DIRECTIONS FOR THIS TASK: Would you give the records below again, exactly and completely?

DATASET:
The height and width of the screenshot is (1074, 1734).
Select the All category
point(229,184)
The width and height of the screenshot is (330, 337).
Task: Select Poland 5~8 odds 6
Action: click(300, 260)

TASK SOLUTION:
The height and width of the screenshot is (1074, 1734).
Select the All category
point(229,184)
The width and height of the screenshot is (330, 337).
Task: Select Poland 5~8 odds 6
Action: click(300, 260)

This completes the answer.